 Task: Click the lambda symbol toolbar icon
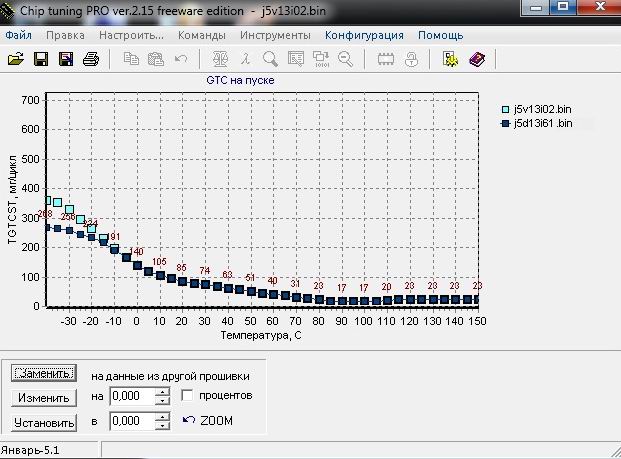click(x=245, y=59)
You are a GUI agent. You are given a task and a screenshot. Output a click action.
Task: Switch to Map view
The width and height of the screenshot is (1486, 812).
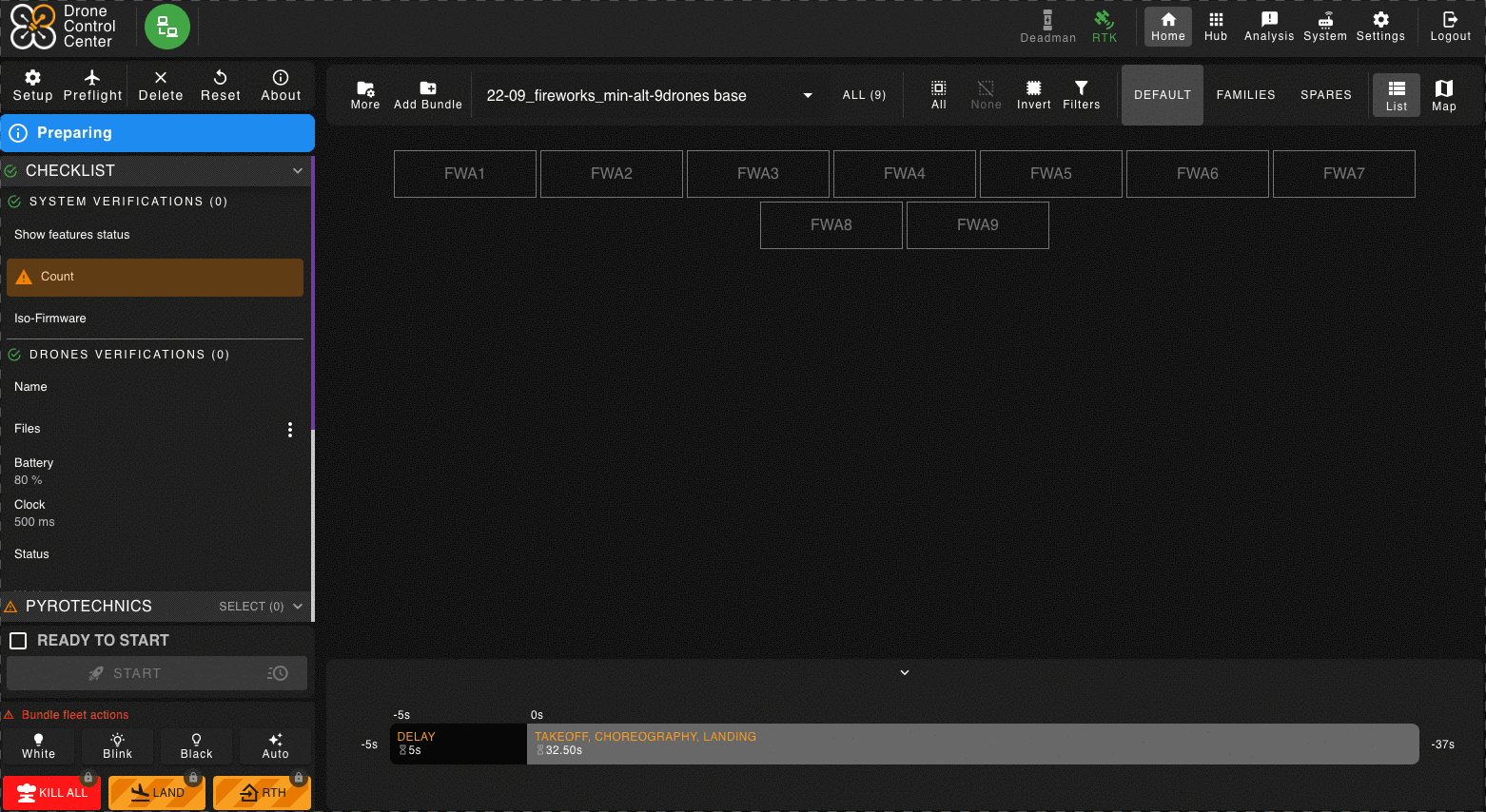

┄┄┄┄┄┄

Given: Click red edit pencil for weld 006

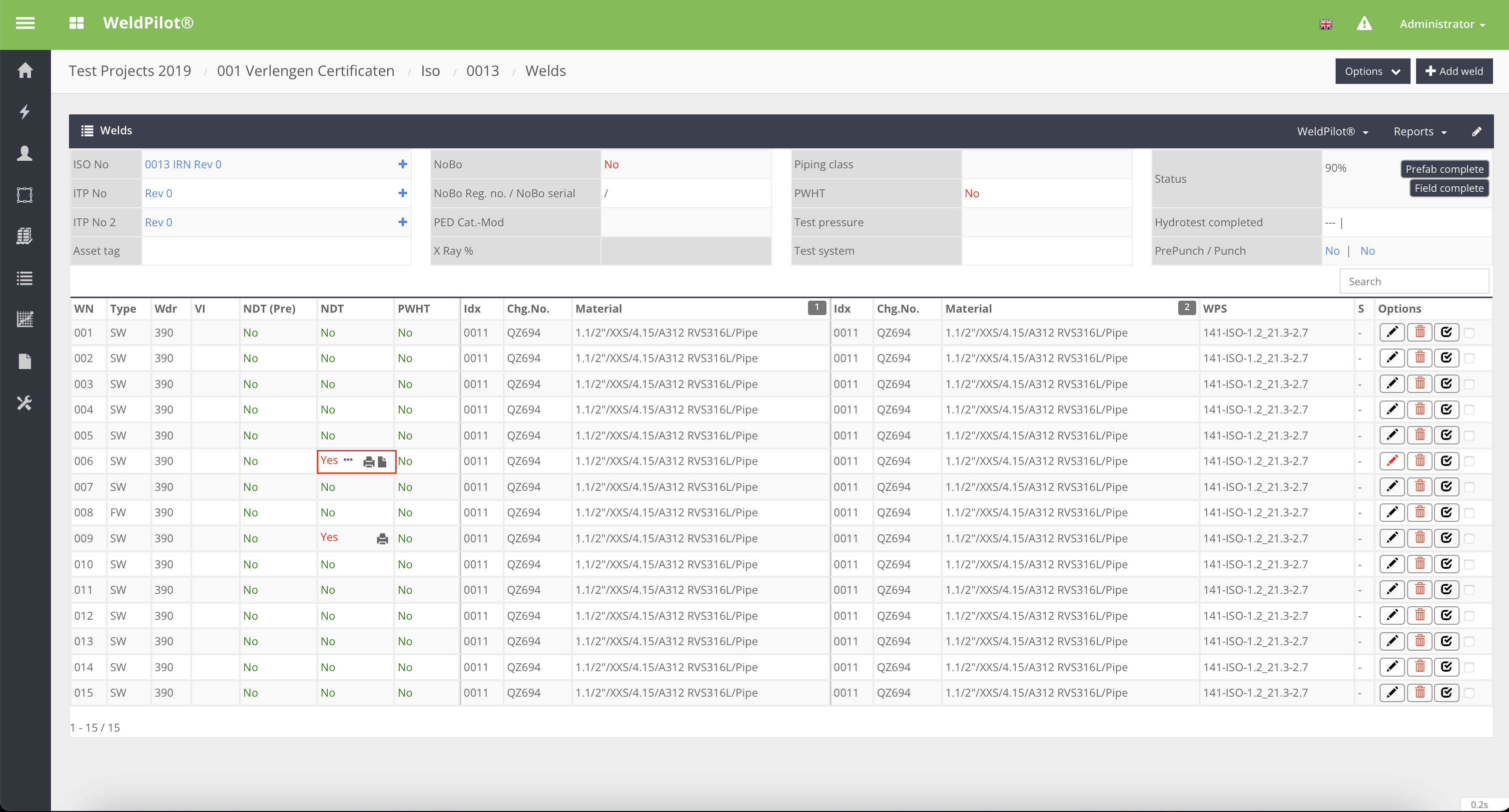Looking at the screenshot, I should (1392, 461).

┄┄┄┄┄┄

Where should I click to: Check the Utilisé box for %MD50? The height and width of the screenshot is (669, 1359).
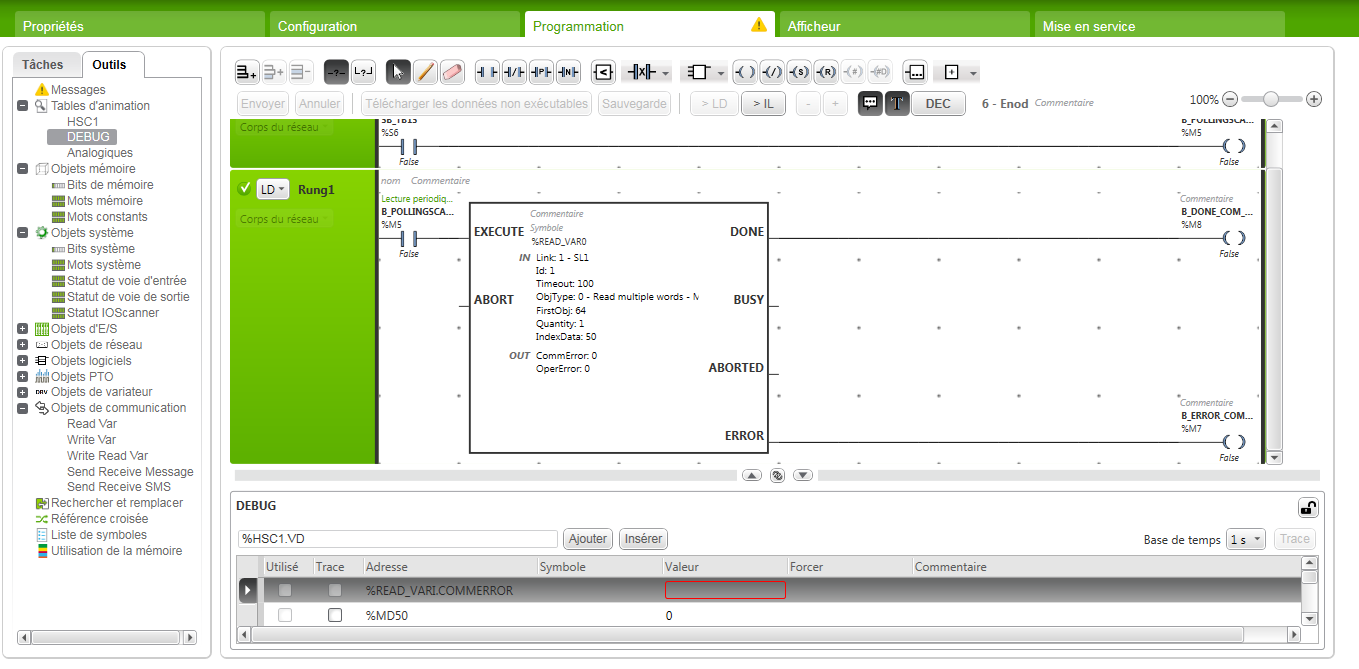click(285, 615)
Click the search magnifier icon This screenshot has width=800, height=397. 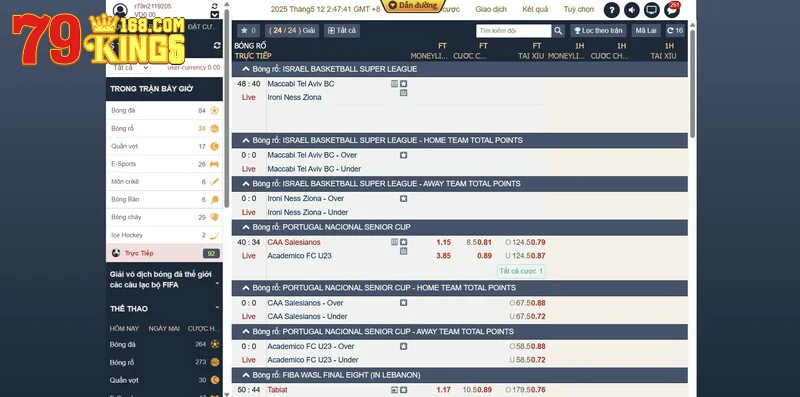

┄┄┄┄┄┄

> WRITTEN INSTRUCTION:
Recast everything from the row line containing "Task: Click the lambda symbol toolbar icon" down to the line containing "The width and" as a JSON list of strings, one string per line with blank lines omitted. Leave the pictures out of your answer.

> THE REPLY:
[
  " Task: Click the lambda symbol toolbar icon",
  "click(x=245, y=59)",
  "You are a GUI agent. You are given a task and a screenshot. Output a click action.",
  "Task: Switch to Map view",
  "The width and height of the screenshot is (1486, 812)."
]